§ **TEXT PASSAGE**:

Hopefully all the oil will be relatively clear indicating a recent oil
change. The dipstick can be difficult to locate - it is low down in the
engine bay on the back corner of the engine block close to the coolant
recovery bottle and alternator belt.
- Find the throttle cable which is supported on a tripod-type bracket on top
of the engine. Check the ends are not frayed.
- The cambelt should have been changed at 60,000 miles. If this has been
done by a Toyota dealer they should have attached a sticker to the top of
the cambelt cover with the date and mileage written of the change written
- Check the exhaust for corrosion - they do corrode quickly when used for
lots of short journeys.
- Check the radiator area for leaks. These can be from the radiator itself,
from the bleed valves on the radiator or from the pipes connected to it.

§ **PROBLEM DESCRIPTION**: Could you continue the engine checklist, starting right after its last point about leaks from the radiator, its bleed valves, and its pipes? The material after the engine checklist stands on its own and is unrelated to it.

§ **DATA BLOCK**:
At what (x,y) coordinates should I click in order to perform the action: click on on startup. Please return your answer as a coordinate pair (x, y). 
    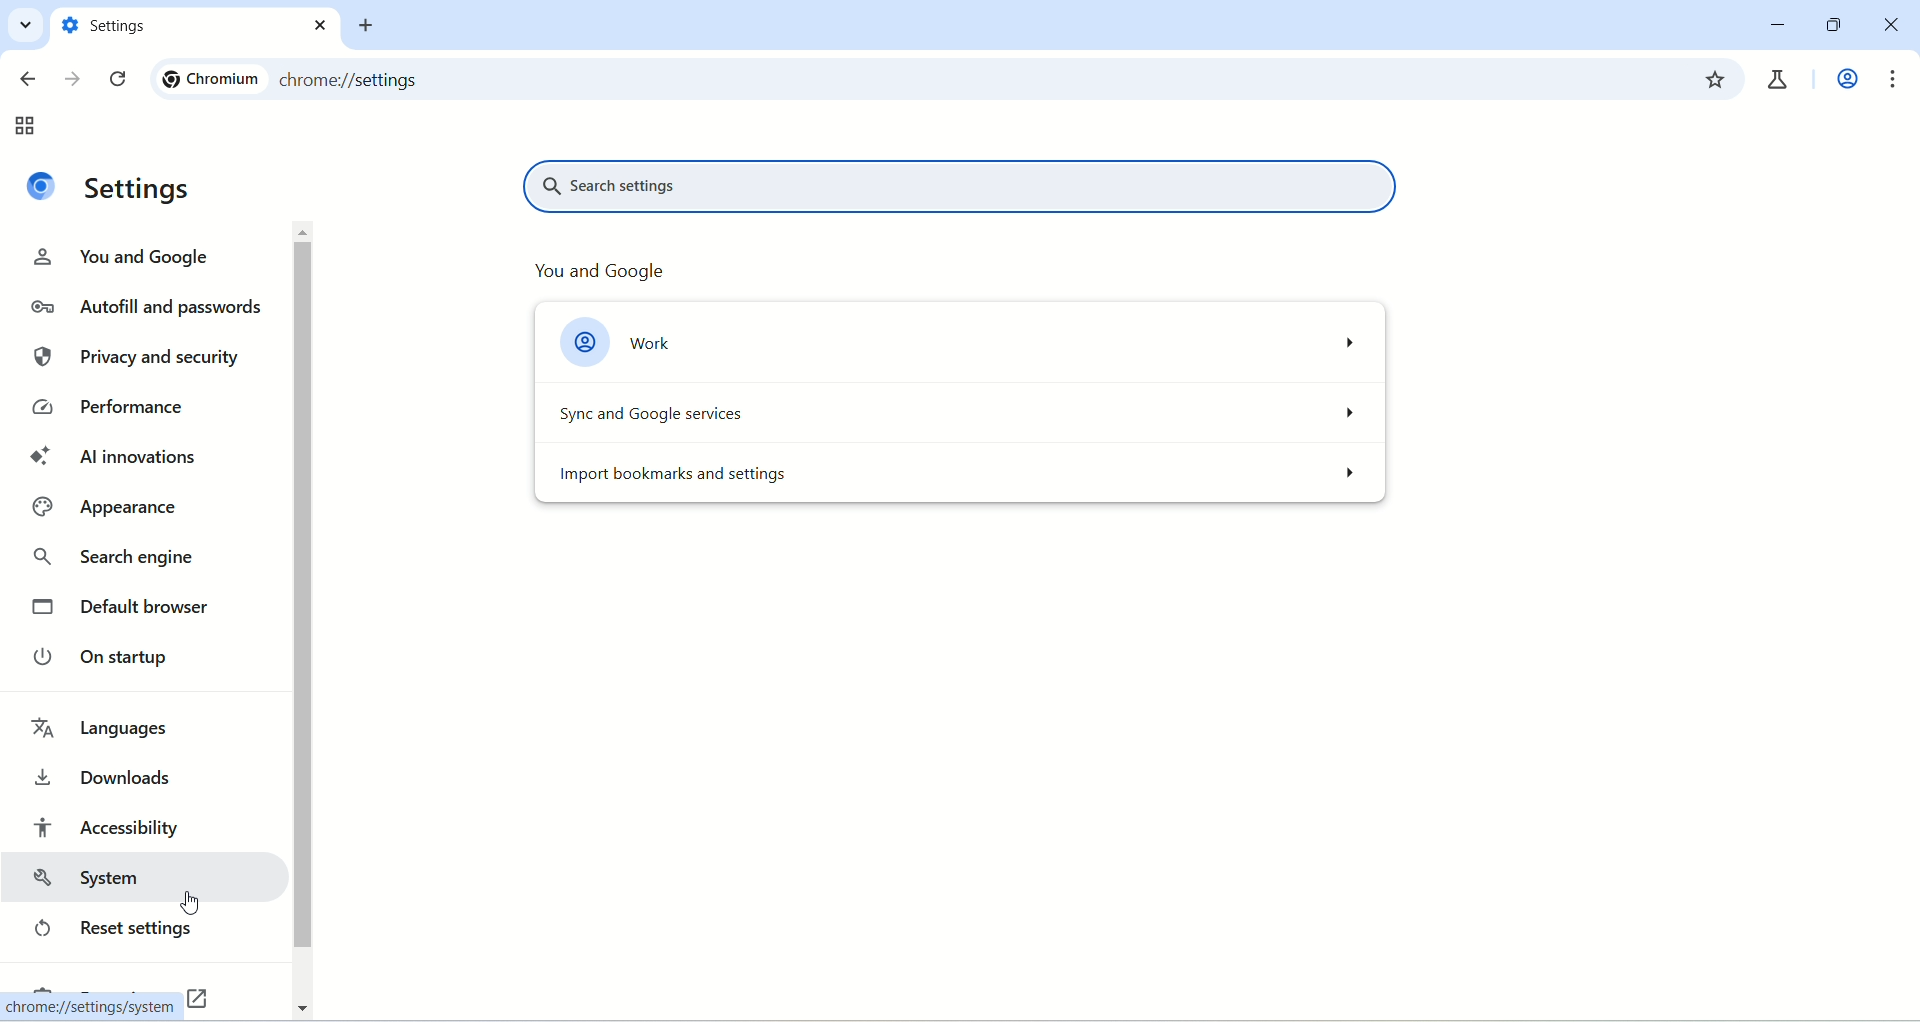
    Looking at the image, I should click on (107, 655).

§ **EXERCISE OUTPUT**:
- Toyota recommend that a special Toyota coolant (called ForLife) be
used as it also helps prevent engine gasket failure. ForLife is a dark red
colour - check for the presence of dark red coolant in the coolant recovery
tank at the rear offside of the engine bay. You must take the cap off the
tank and look inside to do this as the tank gets stained by the coolant so
it always looks full from the outside. If it is pale red then it has
probably been diluted with water to compensate for a leak somewhere. Other
coolants are fine too, as long as they are a good ethylene glycol type, so
you may find green or blue coolant instead. If just plain water is in there,
then you may well be looking at an expensive engine repair bill in the near
future. Rusty or dirty coolant is also a sign that the car has not been
cared for very well.
- If the coolant recovery tank cap is cracked, replace it to avoid losing
coolant that should be collected. The original caps are white, the
replacements are black.
- Airlocks are common, due to a lack of understanding of the MR2's complex
cooling system. Watch for overheating and clouds of steam in the rear view
mirror! Another indication of air in the system is a 'bouncing' engine idle
when cold caused by air pockets passing the coolant temperature sensors and
fooling them and the ECU. If the car exhibits any of these problems then it
is probably best to walk away as running it in such a condition is very bad
for the engine (causing head gasket failure etc.).
- When starting from cold it is normal for the engine to idle at around
2000rpm or so. A little disconcerting at first.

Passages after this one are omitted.